Many changes and modifications in the above described embodiment of the invention can, of course, be carried out without departing from the scope thereof. Accordingly, to promote the progress in science and the useful arts, the invention is disclosed and is intended to be limited only by the scope of the appended claims.

Claims

1. A fixing device adapted to extend through a hole defined between transverse process and spinous process of a vertebra, the fixing device comprising:

a transverse rod;

a vertical rod having a length longer than that of the transverse rod; and

a joint having a vertical hole to securely receive therein a portion of the vertical rod and a cutout communicating with the vertical rod to receive therein a portion of the transverse rod.

2. The fixing device as claimed in claim 1, wherein the hole is transversally formed at a position of 7˜15 mm from bottom of a lamina of vertebral arch toward top vertex of a spinous process.

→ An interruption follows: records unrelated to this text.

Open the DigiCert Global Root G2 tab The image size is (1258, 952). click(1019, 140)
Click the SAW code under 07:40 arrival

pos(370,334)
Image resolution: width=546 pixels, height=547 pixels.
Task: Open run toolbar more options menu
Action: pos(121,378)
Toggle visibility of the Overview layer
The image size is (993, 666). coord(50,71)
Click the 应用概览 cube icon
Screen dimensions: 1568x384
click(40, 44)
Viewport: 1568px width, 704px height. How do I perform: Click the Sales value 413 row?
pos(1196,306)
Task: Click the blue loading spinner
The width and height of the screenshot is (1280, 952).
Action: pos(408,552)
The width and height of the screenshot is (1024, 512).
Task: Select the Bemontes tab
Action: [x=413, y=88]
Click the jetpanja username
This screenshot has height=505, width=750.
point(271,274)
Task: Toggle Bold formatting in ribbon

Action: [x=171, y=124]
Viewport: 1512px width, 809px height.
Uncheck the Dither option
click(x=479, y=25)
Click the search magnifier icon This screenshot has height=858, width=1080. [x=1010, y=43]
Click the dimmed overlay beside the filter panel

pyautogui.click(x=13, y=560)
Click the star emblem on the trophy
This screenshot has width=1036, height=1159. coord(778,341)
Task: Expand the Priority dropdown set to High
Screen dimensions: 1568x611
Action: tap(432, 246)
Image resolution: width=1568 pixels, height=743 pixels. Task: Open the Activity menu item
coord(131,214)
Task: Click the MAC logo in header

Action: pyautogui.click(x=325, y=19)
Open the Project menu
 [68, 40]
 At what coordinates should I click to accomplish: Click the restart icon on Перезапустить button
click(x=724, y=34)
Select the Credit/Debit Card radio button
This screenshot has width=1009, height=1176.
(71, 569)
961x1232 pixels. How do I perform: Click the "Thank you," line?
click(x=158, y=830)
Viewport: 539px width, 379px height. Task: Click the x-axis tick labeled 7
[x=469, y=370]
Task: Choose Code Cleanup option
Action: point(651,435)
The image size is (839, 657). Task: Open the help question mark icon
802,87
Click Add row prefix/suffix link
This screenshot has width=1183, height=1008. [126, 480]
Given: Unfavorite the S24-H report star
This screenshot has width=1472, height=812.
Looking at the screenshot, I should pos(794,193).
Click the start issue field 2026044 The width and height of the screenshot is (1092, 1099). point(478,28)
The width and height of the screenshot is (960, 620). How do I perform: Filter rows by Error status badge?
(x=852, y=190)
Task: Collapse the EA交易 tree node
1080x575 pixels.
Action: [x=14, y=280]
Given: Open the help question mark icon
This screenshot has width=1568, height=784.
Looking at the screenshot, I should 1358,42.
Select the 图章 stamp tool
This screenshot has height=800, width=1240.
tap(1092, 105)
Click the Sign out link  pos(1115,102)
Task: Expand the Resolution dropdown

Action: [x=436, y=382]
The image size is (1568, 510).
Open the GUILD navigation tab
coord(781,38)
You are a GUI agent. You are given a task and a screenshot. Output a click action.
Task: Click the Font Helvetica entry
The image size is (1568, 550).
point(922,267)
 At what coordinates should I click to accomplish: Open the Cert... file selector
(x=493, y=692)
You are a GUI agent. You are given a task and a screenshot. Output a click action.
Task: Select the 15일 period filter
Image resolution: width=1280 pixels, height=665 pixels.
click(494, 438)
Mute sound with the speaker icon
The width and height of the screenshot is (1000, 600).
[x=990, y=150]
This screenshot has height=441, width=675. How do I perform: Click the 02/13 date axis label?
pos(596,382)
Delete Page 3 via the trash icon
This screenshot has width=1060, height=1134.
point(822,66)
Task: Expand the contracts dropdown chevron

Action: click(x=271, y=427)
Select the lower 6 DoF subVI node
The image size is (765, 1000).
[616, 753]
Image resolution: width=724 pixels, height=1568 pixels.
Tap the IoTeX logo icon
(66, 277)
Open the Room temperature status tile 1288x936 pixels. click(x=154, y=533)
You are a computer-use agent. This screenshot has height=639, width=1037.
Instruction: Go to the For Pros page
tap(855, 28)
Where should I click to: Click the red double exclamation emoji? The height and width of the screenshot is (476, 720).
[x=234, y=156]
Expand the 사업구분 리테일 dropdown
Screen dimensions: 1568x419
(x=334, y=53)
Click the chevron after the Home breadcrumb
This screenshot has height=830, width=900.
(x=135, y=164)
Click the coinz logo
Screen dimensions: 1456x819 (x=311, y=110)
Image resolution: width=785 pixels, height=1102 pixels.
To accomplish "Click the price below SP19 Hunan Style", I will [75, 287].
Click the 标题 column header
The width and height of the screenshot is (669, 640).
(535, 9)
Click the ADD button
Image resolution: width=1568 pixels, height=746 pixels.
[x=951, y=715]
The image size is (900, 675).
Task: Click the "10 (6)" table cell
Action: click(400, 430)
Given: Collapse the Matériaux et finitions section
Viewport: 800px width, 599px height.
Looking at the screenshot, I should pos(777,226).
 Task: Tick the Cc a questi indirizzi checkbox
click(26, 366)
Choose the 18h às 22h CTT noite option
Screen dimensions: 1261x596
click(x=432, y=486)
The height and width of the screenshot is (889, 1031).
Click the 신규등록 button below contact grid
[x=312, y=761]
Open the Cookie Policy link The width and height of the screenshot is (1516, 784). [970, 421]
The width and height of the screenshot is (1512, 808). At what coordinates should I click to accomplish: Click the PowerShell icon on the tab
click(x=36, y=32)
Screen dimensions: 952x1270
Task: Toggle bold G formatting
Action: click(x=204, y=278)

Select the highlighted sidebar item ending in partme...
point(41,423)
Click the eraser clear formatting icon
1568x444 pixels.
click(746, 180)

3. The fixing device as claimed in claim 1, wherein the joint further has a through hole defined to communicate with the vertical hole and the cutout to receive therein a screw to secure the vertical rod in the vertical hole and the transverse rod in the cutout.

4. The fixing device as claimed in claim 1, wherein the vertical hole is defined in a top portion of the joint and the cutout is defined in a bottom portion of the joint.

5. The fixing device as claimed in claim 3, wherein the vertical hole is defined in a top portion of the joint and the cutout is defined in a bottom portion of the joint.